Book: In Search Of The Divine: Living Histories Of Sufism In India
Author: Rana Safvi
Publisher: Hachette
Price: ₹599
Rana Safvi’s book is a lucid, readable and detailed introduction to the various traditions of Sufism or tasawwuf in India. She describes the basic tenets of Sufism, recapitulates the history of early Islam, beginning with Muhammad and ending with the battle of Karbala, and stresses the value of the household of the Prophet — the Ahl al-Bait — to Sufism. Safvi then narrates the spread of Sufism in the world and into South Asia. For India, she provides suitable commentary on the four major traditions of Sufism — the Chishtis, the Suhrawardis, the Qadriyas, and the Naqshbandis — as well as the Qalandars and other minor silsilahs/traditions. The final section of the book presents us with the dargah or the shrine as an important locus of Sufism in India in its theoretic, personal, as well as its different practical manifestations through narratives of the popular dargahs in various parts of India.

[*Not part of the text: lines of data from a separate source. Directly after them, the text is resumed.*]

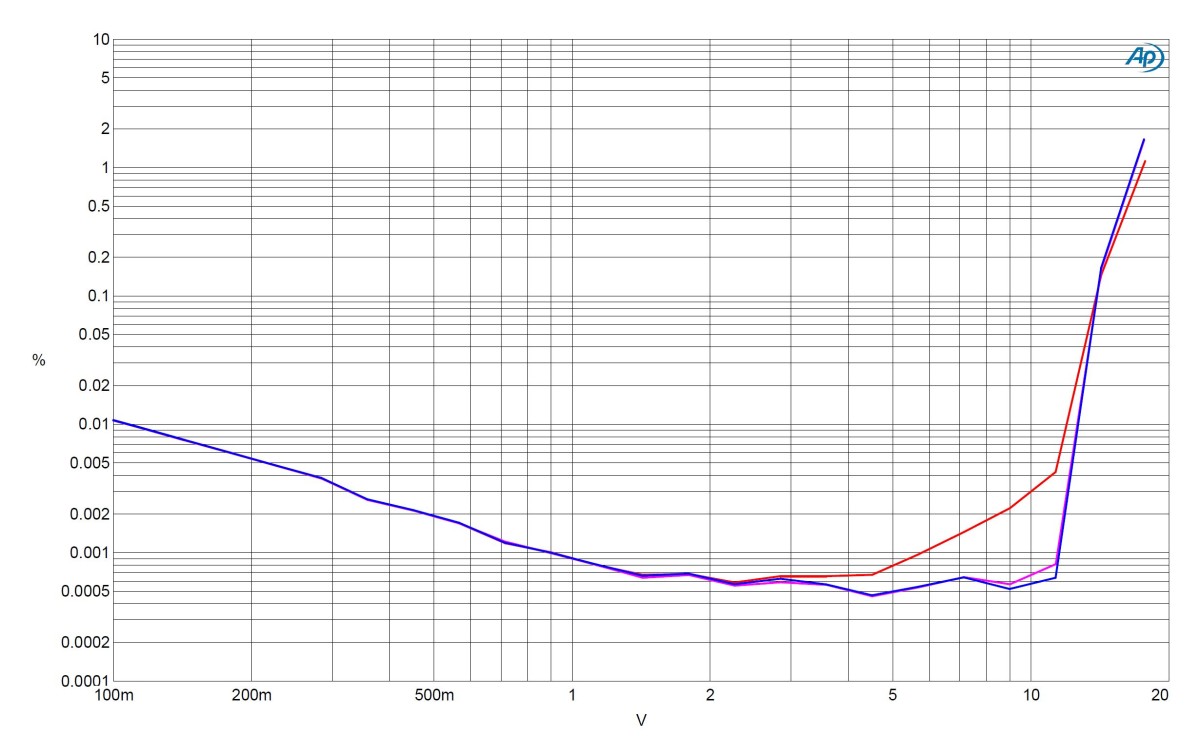Select the 0.001 label on y-axis
This screenshot has height=736, width=1200.
pyautogui.click(x=88, y=552)
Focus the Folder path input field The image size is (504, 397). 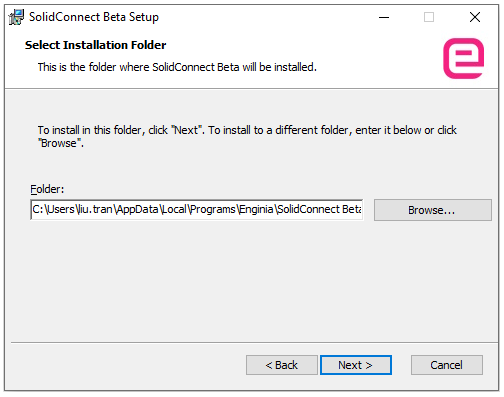(x=197, y=210)
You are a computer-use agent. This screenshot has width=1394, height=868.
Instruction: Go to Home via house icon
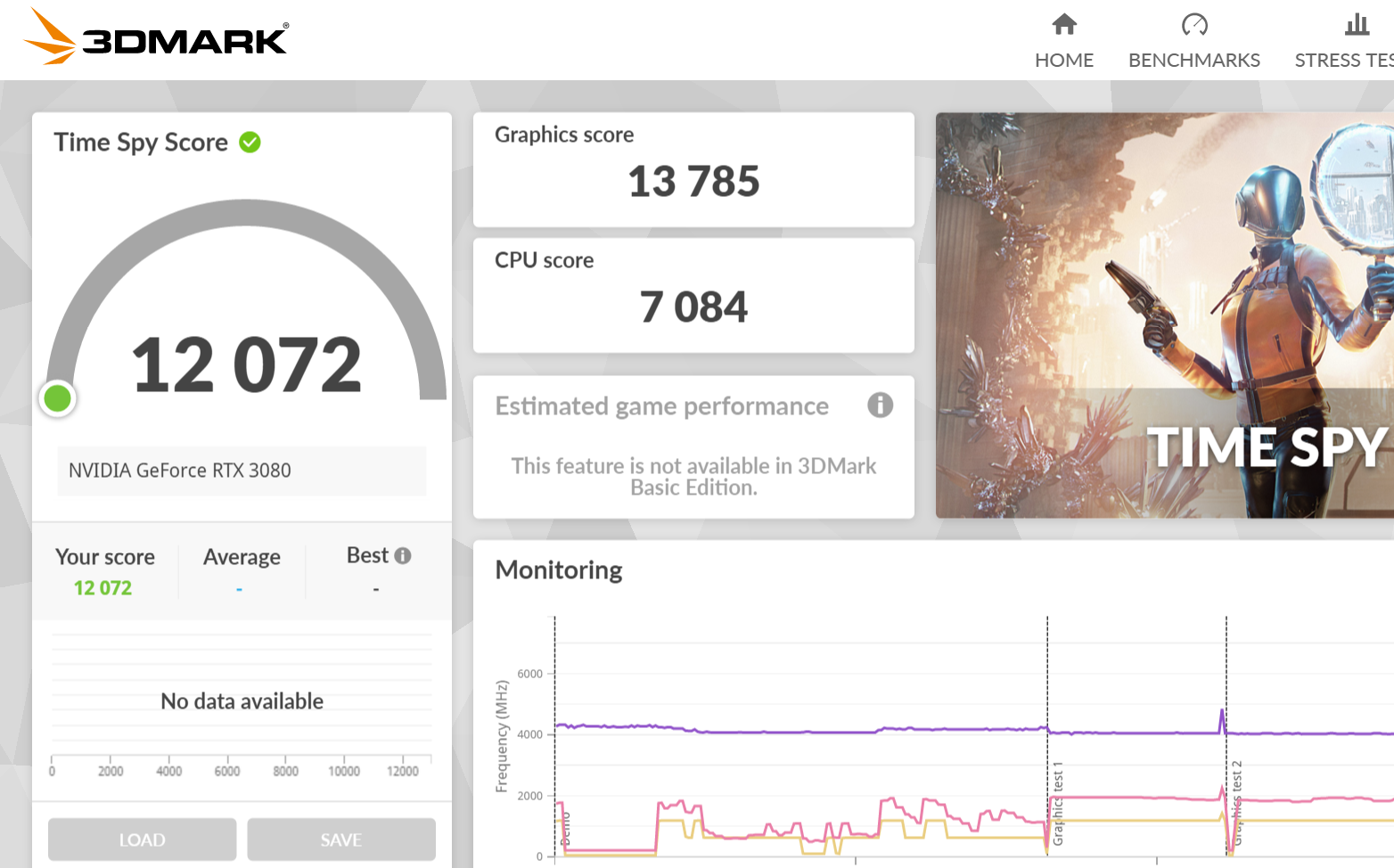click(x=1064, y=24)
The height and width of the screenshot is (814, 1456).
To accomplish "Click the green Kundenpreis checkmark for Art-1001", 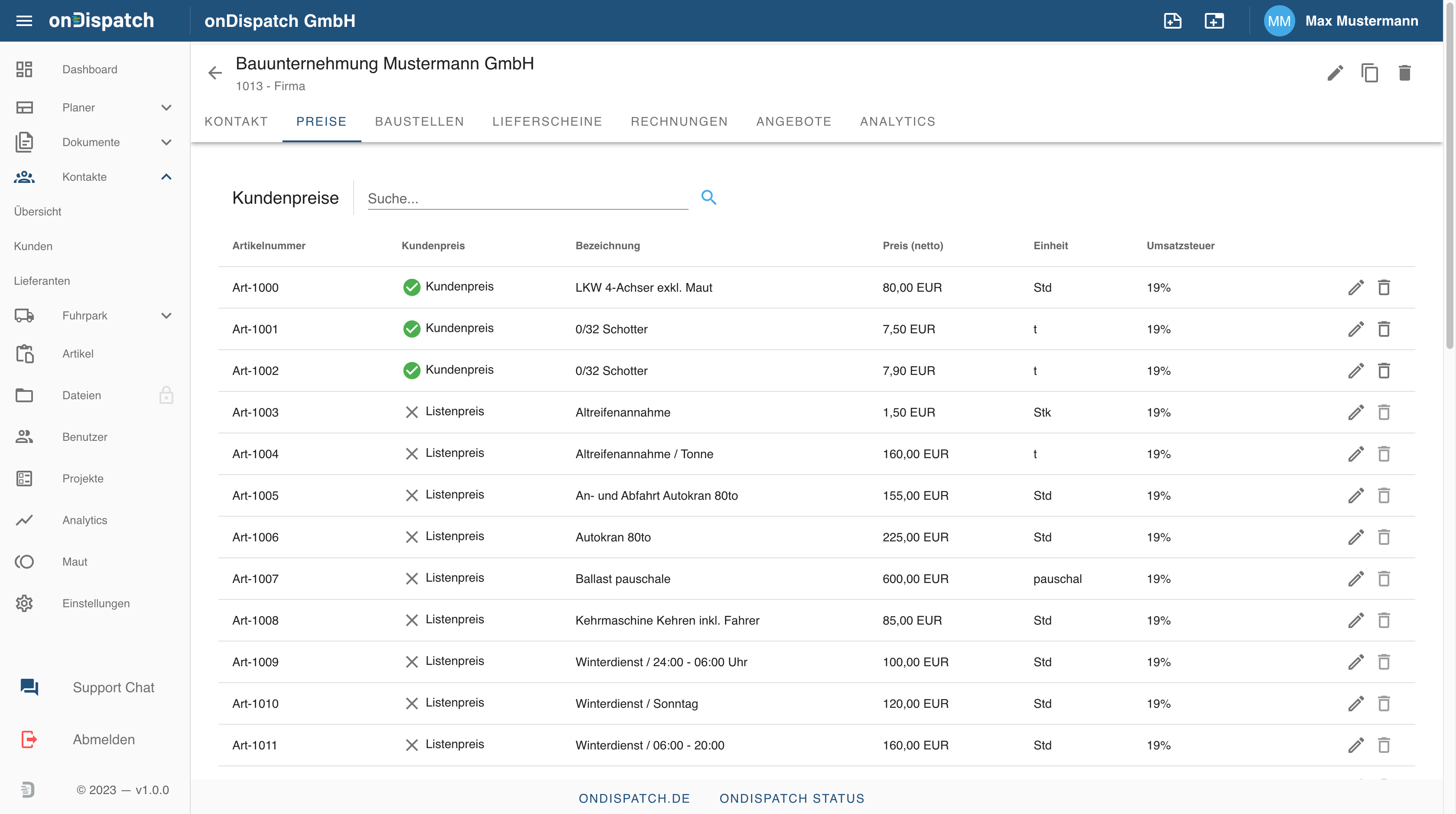I will [x=412, y=329].
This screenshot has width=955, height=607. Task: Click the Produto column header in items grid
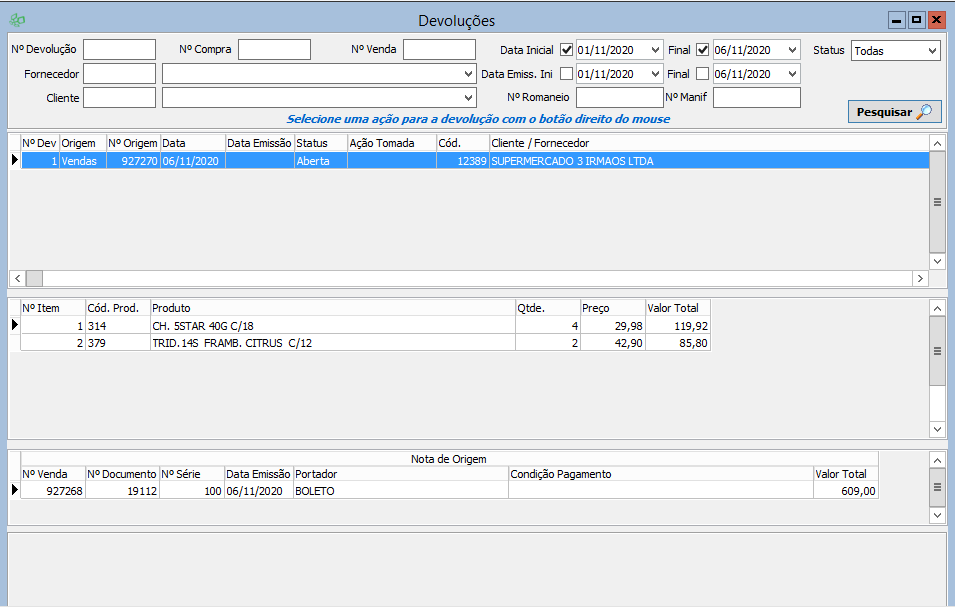330,308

Safvi makes two major claims. The first is to set up Sufism squarely within the realm of Islam unlike Western and other portrayals that see it as a secular spirituality that exists despite Islam rather than because of it. Consider Rumi as one such example who has been rendered almost fully secular despite actually being the strongest of believers. Safvi achieves her aim through her close historicising of the different facets of Sufism and by making apparent Sufi concepts and stages which are all Islamic: such as akhlaq (pious morality, not secular ethics), iman (faith), ihsan (perfect devotion), tariqah (“mystical path” according to Safvi, which I would more simply render as ‘method’), haqiqah (truth), marifah (gnosis), ikhlas (sincerity), zikr (remembrance), ishq-ehaqiqi (love for the divine), wahdat-ul-wajud (the unity of being — of God and the universe) and so on.
Her second claim is to chart out her story of Sufism in India as a practising Muslim since her childhood and as a Sufi initiate since the last decade. This gives the book great immediacy for the reader and prevents the detailed history from becoming dull. Her personal voice brings alive various dimensions of a complex subject as she takes the reader along on her journey.
It is this personal dimension that also renders her opinions a bit narrow. As a minority Muslim among the Muslims of India, her emphasis on various Shia aspects of Islam is both interesting for the singular facets of the internal diversity of Islam it opens up, but her preponderance also makes her narrative slip. Consider the following quote Safvi uses of Haydar Amuli although she admits to not having an authentic source for it: “Shi’ism is the external teachings of the imams, while Sufism is the internal teachings of the imams.” This makes it appear as if Sufism and Shiism are two sides of the same coin, while not alerting the reader explicitly to the fact that all four dominant Sufi orders of India are primarily Sunni. One also misses a detailed and clear explanation of a most important Sufi concept that is universally recognised and which sought to unite the Shariat and Sufism — wahdat-ul-shahud, the unity of witness or appearance (of God) given by an Indian Sufi, Ahmad Sirhindi.
Nonetheless, Safvis’s work is a long labour of love and the longest section on Indian shrines really shines with her deep investment in exploring the Sufi realm of love in and with India. The book would prove to be a most useful guide to those disciples interested in this quest for the divine in Hindostan through tasawwuf and may even work as a mystical travelogue.